After thinking about that signing story, I finally picked up a book I’d been meaning to read since it came out: A Physical Education by Casey Johnston.
This book is incredible.
It describes exactly how I felt when I first found lifting, and Casey is such a good writer that she puts language to things I’d never fully articulated before. It connected ideas for me that had been floating around unformed for years.
If you lift weights and you’ve had a transformative experience… read this book.
If you somehow ended up here and you haven’t started strength training yet… read it.
Seriously. Read it!!
A core theme throughout A Physical Education is body image and confidence; specifically, how mentally consuming it can be when you’re wrapped up in how you look and how you’re perceived. I understood that immediately. When I was in that headspace, it was hard to even imagine that not everyone was living with that same constant noise.
Casey points out how often people assume that lifting, rock climbing, or other non-traditional forms of fitness must still be about being hot… as if appearance always has to be the motivation.
She reframes these activities as choosing playing over winning – how we can (and should) show up to move, learn, and challenge yourself, rather than just trying to “win” by looking a certain way or achieving a specific aesthetic outcome.
That was the big shift in my training journey, and the way that she explains it so strongly resonated with me.
For a long time, I treated how my body looked and how I felt about myself as the same thing.
But they’re not.
How I felt about myself had nothing to do with my weight, my shape, or how much fat or muscle I had.
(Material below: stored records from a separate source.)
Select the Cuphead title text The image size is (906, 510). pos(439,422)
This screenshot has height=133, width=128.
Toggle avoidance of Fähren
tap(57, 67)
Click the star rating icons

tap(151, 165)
It had everything to do with whether I allowed my body to be the home it always was meant to be.
And strength training helped me separate those two things for the first time.
I know some people hear all of this and say, “It’s just the gym. It’s not that big of a deal.”
But for many of us, it is a big deal…
It’s leaving a horrible relationship.
It’s finding time for the people who need you.
It’s having the mental clarity and headspace to stop obsessing over food – what you ate, what you’re going to eat later, what you’re avoiding – so you can actually live your life.
It’s finding something that helps you get to the other side of that negative mindset.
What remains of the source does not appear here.